Closed Zhujunnan closed 6 years ago
Hi, In this paper it is stated that texRank uses iterations till it converges.
When seeing the code I had the same question.
Regards
Hi, guys this is tough question for me. I hough I'll find time to look at the code more deeply to answer but I guess I am just too naive. Honestly I don't remember the source paper for TextRank implementation and what is the worst there is no URL to some paper in docstring in class, just URL to some other repo. I found the commit https://github.com/miso-belica/sumy/commit/80f7dfa7ce3c7e9ce9319fa7c45c06af7bb3c4fa and seems suspicious to me :/ When I was implementing sumy I read many papers and it's possible I mixed them somehow. What means I am lying all the time about this method :( But because Python is quite high level it may be that this iterative process is hidden somewhere in the high-level function. I really need to check the code and then I can give you the real answer. These are my guesses and possibilities to just write something. But you know my time with sumy is very limited for a long time so...
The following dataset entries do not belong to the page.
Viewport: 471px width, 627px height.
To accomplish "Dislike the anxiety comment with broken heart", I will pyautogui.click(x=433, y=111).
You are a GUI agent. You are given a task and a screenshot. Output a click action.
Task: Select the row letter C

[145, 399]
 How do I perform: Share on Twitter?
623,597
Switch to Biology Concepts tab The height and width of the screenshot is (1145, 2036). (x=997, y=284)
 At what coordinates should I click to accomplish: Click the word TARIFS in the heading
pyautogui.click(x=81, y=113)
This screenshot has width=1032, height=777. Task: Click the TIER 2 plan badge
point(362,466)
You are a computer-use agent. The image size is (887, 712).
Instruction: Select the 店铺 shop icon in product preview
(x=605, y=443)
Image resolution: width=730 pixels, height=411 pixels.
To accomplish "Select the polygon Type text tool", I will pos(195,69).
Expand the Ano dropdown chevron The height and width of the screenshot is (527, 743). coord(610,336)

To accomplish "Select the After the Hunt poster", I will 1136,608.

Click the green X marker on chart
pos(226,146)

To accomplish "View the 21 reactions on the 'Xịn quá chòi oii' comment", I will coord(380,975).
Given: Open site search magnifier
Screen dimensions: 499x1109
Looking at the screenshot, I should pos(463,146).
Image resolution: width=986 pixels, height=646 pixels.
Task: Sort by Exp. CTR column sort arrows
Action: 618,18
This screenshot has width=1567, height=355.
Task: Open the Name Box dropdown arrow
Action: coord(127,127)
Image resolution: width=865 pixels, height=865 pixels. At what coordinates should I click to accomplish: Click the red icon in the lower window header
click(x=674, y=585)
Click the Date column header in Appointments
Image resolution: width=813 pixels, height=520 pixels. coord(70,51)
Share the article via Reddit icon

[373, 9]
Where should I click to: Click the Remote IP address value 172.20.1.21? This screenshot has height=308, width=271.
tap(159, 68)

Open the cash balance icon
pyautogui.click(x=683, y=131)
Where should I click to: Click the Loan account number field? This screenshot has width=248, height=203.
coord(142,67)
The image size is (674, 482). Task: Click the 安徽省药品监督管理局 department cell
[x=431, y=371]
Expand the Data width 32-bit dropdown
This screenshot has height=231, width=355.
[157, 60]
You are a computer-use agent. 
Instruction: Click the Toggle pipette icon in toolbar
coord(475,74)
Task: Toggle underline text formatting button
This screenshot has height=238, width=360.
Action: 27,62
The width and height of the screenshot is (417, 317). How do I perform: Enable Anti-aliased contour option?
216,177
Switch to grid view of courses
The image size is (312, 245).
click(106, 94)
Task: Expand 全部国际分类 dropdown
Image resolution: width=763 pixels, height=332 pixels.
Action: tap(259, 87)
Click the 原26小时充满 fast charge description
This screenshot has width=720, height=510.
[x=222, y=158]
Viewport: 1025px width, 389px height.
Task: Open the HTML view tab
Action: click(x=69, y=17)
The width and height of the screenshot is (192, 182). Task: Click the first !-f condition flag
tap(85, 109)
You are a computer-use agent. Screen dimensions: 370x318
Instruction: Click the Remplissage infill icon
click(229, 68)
Hi, Even if it is not the method in that paper, it did a good job compared to other methods when tested on MultiLing2015 training corpus. Here are the results:
Peer | Rouge1-R | Rouge1-P | Rouge-F | Rouge2-R | Rouge2-P | Rouge2-F |
---|---|---|---|---|---|---|
KLSummarizer | 0.32745 | 0.34508 | 0.33585 | 0.06317 | 0.06666 | 0.06483 |
LexRankSummarizer | 0.37926 | 0.39425 | 0.38621 | 0.09350 | 0.09712 | 0.09518 |
LsaSummarizer | 0.34674 | 0.37187 | 0.35832 | 0.07678 | 0.08220 | 0.07929 |
LuhnSummarizer | 0.35671 | 0.39231 | 0.37300 | 0.08575 | 0.09404 | 0.08954 |
RandomSummarizer | 0.35968 | 0.37472 | 0.36676 | 0.07961 | 0.08262 | 0.08102 |
SumBasicSummarizer | 0.36909 | 0.37383 | 0.37110 | 0.07683 | 0.07798 | 0.07732 |
TextRankSummarizer | 0.37688 | 0.40179 | 0.38864 | 0.09852 | 0.10471 | 0.10145 |
So, thank you for this great job
Hi, I'm looking at the TextRank code and yes it seems that it really doesn't run PageRank as described in (Mihalcea and Tarau, 2004), the original paper. I don't think the iterative process is hidden somewhere either. It may perform well, but claiming to be TextRank doesn't feel right to me.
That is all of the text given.